Since each antiemetic intervention similarly reduced relative risk and acted independently, it is apparent that the least expensive or safest intervention(s) should be used first. Dexamethasone and droperidol, for example, cost only a dollar or two per dose whereas ondansetron is ten times more expensive. Antiemetic prophylaxis is rarely warranted in patients with a low baseline risk; patients at moderate risk will benefit from a single intervention; multiple interventions should be reserved for patients at high risk or in whom PONV is especially dangerous.

Twenty investigators work at the Institute’s headquarters at the University of Louisville. Thirty-five others are scattered in ten countries. The largest site outside Louisville is the University Bern where the Institute’s associate director, Professor Andrea Kurz, is chair of Anesthesiology.

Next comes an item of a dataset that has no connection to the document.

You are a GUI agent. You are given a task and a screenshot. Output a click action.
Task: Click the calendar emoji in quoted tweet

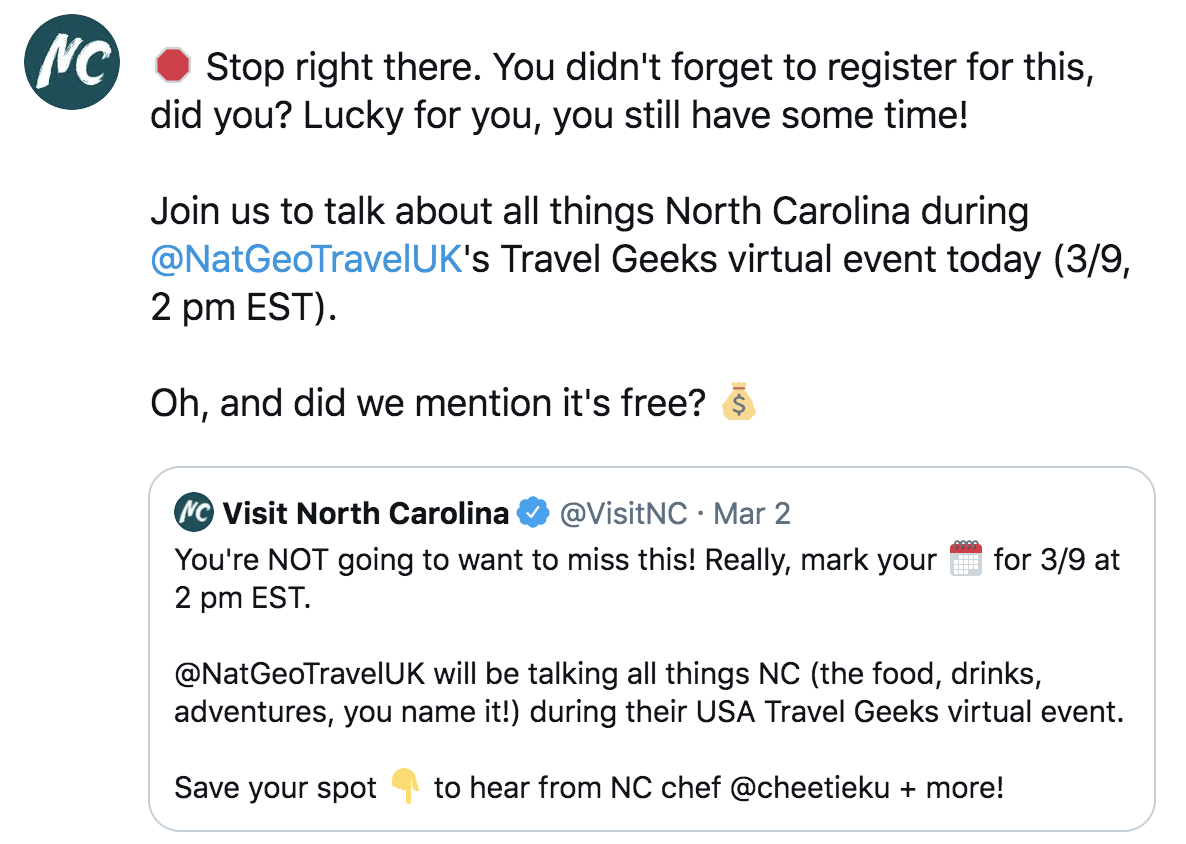point(965,559)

All together, the non-profit institute conducts more than 60 studies at any given time and publishes about 30 full research papers each year — for a total that now exceeds 300 full papers. This makes the Outcomes Research Institute (www.or.org) one of the world’s most prolific perioperative research groups.

While the treatments that the Outcomes Research Institute studies are inexpensive, their studies are not. Coordinating tightly-controlled multi-center trials with hundreds or thousands of patients is complicated and expensive. The Institute has recruited more than $7 million dollars in extra-mural funding, with more than half from the National Institutes of Health. Continued growth, though, will require additional funding. The Institute is thus conducting a concentrated fund-raising effort; the goal is establishment of several innovative endowed chairs, each of which will provide several years of non-clinical time (on a rotating basis) to junior investigators while they establish the credentials necessary to compete successfully for funding from the National Institutes of Health.

In summary, the focus of the Outcomes Research Institute is discovery and validation of inexpensive, low-risk, and simple treatments that markedly improve patient outcome. Treatments promulgated by the group include maintaining intraoperative normothermia, providing supplemental oxygen, and a rationale basis for selecting inexpensive anti-emetics tailored to individual patient needs.